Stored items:
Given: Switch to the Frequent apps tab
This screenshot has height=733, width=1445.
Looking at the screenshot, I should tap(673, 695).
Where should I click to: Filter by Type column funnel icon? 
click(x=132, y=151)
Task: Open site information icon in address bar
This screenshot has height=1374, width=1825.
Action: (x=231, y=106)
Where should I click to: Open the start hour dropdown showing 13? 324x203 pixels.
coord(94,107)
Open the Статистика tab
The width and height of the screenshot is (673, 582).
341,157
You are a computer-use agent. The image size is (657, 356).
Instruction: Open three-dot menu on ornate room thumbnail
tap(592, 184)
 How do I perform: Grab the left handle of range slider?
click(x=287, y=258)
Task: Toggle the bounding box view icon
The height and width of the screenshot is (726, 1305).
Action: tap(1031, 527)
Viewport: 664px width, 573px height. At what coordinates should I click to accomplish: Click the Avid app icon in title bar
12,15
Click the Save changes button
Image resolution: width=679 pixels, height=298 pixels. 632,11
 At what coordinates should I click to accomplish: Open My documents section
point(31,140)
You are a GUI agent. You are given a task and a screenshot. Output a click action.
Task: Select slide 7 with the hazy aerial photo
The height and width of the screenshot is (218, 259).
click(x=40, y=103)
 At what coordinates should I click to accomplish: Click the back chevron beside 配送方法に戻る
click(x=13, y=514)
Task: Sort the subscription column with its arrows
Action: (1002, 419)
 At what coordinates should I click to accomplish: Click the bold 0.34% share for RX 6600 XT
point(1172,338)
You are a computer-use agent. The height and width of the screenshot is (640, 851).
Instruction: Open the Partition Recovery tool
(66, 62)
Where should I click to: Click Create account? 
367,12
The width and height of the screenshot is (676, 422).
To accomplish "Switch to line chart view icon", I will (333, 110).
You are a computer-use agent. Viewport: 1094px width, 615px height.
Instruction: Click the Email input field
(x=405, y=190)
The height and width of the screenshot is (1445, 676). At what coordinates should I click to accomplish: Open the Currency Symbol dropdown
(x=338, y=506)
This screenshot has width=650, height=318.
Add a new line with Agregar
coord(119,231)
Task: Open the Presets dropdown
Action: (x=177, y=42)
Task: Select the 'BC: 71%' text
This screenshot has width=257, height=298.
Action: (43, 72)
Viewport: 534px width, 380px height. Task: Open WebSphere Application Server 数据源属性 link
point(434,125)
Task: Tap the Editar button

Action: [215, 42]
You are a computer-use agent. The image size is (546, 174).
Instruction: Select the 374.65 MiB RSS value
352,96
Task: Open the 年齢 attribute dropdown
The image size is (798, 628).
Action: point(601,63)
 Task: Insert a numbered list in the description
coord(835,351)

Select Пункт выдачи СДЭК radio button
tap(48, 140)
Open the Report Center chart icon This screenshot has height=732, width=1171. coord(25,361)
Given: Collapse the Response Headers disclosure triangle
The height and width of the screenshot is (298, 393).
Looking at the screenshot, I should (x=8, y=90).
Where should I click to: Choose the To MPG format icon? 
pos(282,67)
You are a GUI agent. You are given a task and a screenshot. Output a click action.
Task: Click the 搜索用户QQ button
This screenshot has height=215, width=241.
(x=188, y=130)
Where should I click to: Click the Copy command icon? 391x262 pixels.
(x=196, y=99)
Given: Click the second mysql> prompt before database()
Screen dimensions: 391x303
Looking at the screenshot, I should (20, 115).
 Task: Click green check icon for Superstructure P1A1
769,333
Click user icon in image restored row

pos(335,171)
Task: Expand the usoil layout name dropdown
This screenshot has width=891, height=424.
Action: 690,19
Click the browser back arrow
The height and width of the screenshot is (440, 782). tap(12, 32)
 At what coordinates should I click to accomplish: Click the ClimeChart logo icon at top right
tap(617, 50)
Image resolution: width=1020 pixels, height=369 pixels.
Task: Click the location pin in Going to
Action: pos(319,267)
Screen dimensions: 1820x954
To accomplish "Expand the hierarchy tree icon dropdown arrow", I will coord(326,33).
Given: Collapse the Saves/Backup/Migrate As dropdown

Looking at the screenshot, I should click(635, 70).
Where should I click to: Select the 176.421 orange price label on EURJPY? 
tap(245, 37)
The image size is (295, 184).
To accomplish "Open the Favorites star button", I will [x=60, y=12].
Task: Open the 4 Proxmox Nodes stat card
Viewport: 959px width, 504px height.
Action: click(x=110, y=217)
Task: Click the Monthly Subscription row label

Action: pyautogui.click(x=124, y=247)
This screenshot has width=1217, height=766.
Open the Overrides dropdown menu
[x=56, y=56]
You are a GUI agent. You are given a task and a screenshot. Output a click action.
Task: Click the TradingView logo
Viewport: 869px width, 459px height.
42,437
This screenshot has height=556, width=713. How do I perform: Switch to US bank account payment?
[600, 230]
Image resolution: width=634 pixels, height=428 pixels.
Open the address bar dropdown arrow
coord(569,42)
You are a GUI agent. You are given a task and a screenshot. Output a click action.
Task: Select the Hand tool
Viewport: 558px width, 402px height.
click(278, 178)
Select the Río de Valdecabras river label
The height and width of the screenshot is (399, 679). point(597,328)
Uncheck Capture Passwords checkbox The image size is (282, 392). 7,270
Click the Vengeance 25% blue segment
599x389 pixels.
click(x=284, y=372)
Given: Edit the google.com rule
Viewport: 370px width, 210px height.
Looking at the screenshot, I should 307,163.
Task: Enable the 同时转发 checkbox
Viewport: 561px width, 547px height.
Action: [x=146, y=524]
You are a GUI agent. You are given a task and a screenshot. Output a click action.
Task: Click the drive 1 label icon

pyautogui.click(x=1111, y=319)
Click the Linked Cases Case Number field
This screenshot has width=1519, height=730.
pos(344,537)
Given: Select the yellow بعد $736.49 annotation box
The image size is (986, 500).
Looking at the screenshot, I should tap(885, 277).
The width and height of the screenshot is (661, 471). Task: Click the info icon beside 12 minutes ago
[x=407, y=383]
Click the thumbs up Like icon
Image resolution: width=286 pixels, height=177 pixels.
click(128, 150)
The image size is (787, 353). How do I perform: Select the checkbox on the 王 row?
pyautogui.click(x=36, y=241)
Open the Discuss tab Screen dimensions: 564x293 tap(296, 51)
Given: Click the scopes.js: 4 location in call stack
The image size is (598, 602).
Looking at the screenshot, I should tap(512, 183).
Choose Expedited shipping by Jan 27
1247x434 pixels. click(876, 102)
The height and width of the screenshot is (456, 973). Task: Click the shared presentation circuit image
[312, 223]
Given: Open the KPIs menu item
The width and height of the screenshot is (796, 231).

→ **Activity**:
Generate an exact reproduction of all entries.

→ **Reply**:
Given: Switch to the Frequent apps tab
This screenshot has height=733, width=1445.
Looking at the screenshot, I should tap(673, 695).
Where should I click to: Filter by Type column funnel icon? 
click(x=132, y=151)
Task: Open site information icon in address bar
This screenshot has height=1374, width=1825.
Action: (x=231, y=106)
Where should I click to: Open the start hour dropdown showing 13? 324x203 pixels.
coord(94,107)
Open the Статистика tab
The width and height of the screenshot is (673, 582).
341,157
You are a computer-use agent. The image size is (657, 356).
Instruction: Open three-dot menu on ornate room thumbnail
tap(592, 184)
 How do I perform: Grab the left handle of range slider?
click(x=287, y=258)
Task: Toggle the bounding box view icon
The height and width of the screenshot is (726, 1305).
Action: tap(1031, 527)
Viewport: 664px width, 573px height. At what coordinates should I click to accomplish: Click the Avid app icon in title bar
12,15
Click the Save changes button
Image resolution: width=679 pixels, height=298 pixels. 632,11
 At what coordinates should I click to accomplish: Open My documents section
point(31,140)
You are a GUI agent. You are given a task and a screenshot. Output a click action.
Task: Select slide 7 with the hazy aerial photo
The height and width of the screenshot is (218, 259).
click(x=40, y=103)
 At what coordinates should I click to accomplish: Click the back chevron beside 配送方法に戻る
click(x=13, y=514)
Task: Sort the subscription column with its arrows
Action: (1002, 419)
 At what coordinates should I click to accomplish: Click the bold 0.34% share for RX 6600 XT
point(1172,338)
You are a computer-use agent. The height and width of the screenshot is (640, 851).
Instruction: Open the Partition Recovery tool
(66, 62)
Where should I click to: Click Create account? 
367,12
The width and height of the screenshot is (676, 422).
To accomplish "Switch to line chart view icon", I will (333, 110).
You are a computer-use agent. Viewport: 1094px width, 615px height.
Instruction: Click the Email input field
(x=405, y=190)
The height and width of the screenshot is (1445, 676). At what coordinates should I click to accomplish: Open the Currency Symbol dropdown
(x=338, y=506)
This screenshot has width=650, height=318.
Add a new line with Agregar
coord(119,231)
Task: Open the Presets dropdown
Action: (x=177, y=42)
Task: Select the 'BC: 71%' text
This screenshot has width=257, height=298.
Action: (43, 72)
Viewport: 534px width, 380px height. Task: Open WebSphere Application Server 数据源属性 link
point(434,125)
Task: Tap the Editar button

Action: [215, 42]
You are a computer-use agent. The image size is (546, 174).
Instruction: Select the 374.65 MiB RSS value
352,96
Task: Open the 年齢 attribute dropdown
The image size is (798, 628).
Action: point(601,63)
 Task: Insert a numbered list in the description
coord(835,351)

Select Пункт выдачи СДЭК radio button
tap(48, 140)
Open the Report Center chart icon This screenshot has height=732, width=1171. coord(25,361)
Given: Collapse the Response Headers disclosure triangle
The height and width of the screenshot is (298, 393).
Looking at the screenshot, I should (x=8, y=90).
Where should I click to: Choose the To MPG format icon? 
pos(282,67)
You are a GUI agent. You are given a task and a screenshot. Output a click action.
Task: Click the 搜索用户QQ button
This screenshot has height=215, width=241.
(x=188, y=130)
Where should I click to: Click the Copy command icon? 391x262 pixels.
(x=196, y=99)
Given: Click the second mysql> prompt before database()
Screen dimensions: 391x303
Looking at the screenshot, I should (20, 115).
 Task: Click green check icon for Superstructure P1A1
769,333
Click user icon in image restored row

pos(335,171)
Task: Expand the usoil layout name dropdown
This screenshot has width=891, height=424.
Action: 690,19
Click the browser back arrow
The height and width of the screenshot is (440, 782). tap(12, 32)
 At what coordinates should I click to accomplish: Click the ClimeChart logo icon at top right
tap(617, 50)
Image resolution: width=1020 pixels, height=369 pixels.
Task: Click the location pin in Going to
Action: pos(319,267)
Screen dimensions: 1820x954
To accomplish "Expand the hierarchy tree icon dropdown arrow", I will coord(326,33).
Given: Collapse the Saves/Backup/Migrate As dropdown

Looking at the screenshot, I should click(635, 70).
Where should I click to: Select the 176.421 orange price label on EURJPY? 
tap(245, 37)
The image size is (295, 184).
To accomplish "Open the Favorites star button", I will [x=60, y=12].
Task: Open the 4 Proxmox Nodes stat card
Viewport: 959px width, 504px height.
Action: click(x=110, y=217)
Task: Click the Monthly Subscription row label

Action: pyautogui.click(x=124, y=247)
This screenshot has width=1217, height=766.
Open the Overrides dropdown menu
[x=56, y=56]
You are a GUI agent. You are given a task and a screenshot. Output a click action.
Task: Click the TradingView logo
Viewport: 869px width, 459px height.
42,437
This screenshot has height=556, width=713. How do I perform: Switch to US bank account payment?
[600, 230]
Image resolution: width=634 pixels, height=428 pixels.
Open the address bar dropdown arrow
coord(569,42)
You are a GUI agent. You are given a task and a screenshot. Output a click action.
Task: Select the Hand tool
Viewport: 558px width, 402px height.
click(278, 178)
Select the Río de Valdecabras river label
The height and width of the screenshot is (399, 679). point(597,328)
Uncheck Capture Passwords checkbox The image size is (282, 392). 7,270
Click the Vengeance 25% blue segment
599x389 pixels.
click(x=284, y=372)
Given: Edit the google.com rule
Viewport: 370px width, 210px height.
Looking at the screenshot, I should 307,163.
Task: Enable the 同时转发 checkbox
Viewport: 561px width, 547px height.
Action: [x=146, y=524]
You are a GUI agent. You are given a task and a screenshot. Output a click action.
Task: Click the drive 1 label icon

pyautogui.click(x=1111, y=319)
Click the Linked Cases Case Number field
This screenshot has width=1519, height=730.
pos(344,537)
Given: Select the yellow بعد $736.49 annotation box
The image size is (986, 500).
Looking at the screenshot, I should tap(885, 277).
The width and height of the screenshot is (661, 471). Task: Click the info icon beside 12 minutes ago
[x=407, y=383]
Click the thumbs up Like icon
Image resolution: width=286 pixels, height=177 pixels.
click(128, 150)
The image size is (787, 353). How do I perform: Select the checkbox on the 王 row?
pyautogui.click(x=36, y=241)
Open the Discuss tab Screen dimensions: 564x293 tap(296, 51)
Given: Click the scopes.js: 4 location in call stack
The image size is (598, 602).
Looking at the screenshot, I should tap(512, 183).
Choose Expedited shipping by Jan 27
1247x434 pixels. click(876, 102)
The height and width of the screenshot is (456, 973). Task: Click the shared presentation circuit image
[312, 223]
Given: Open the KPIs menu item
The width and height of the screenshot is (796, 231).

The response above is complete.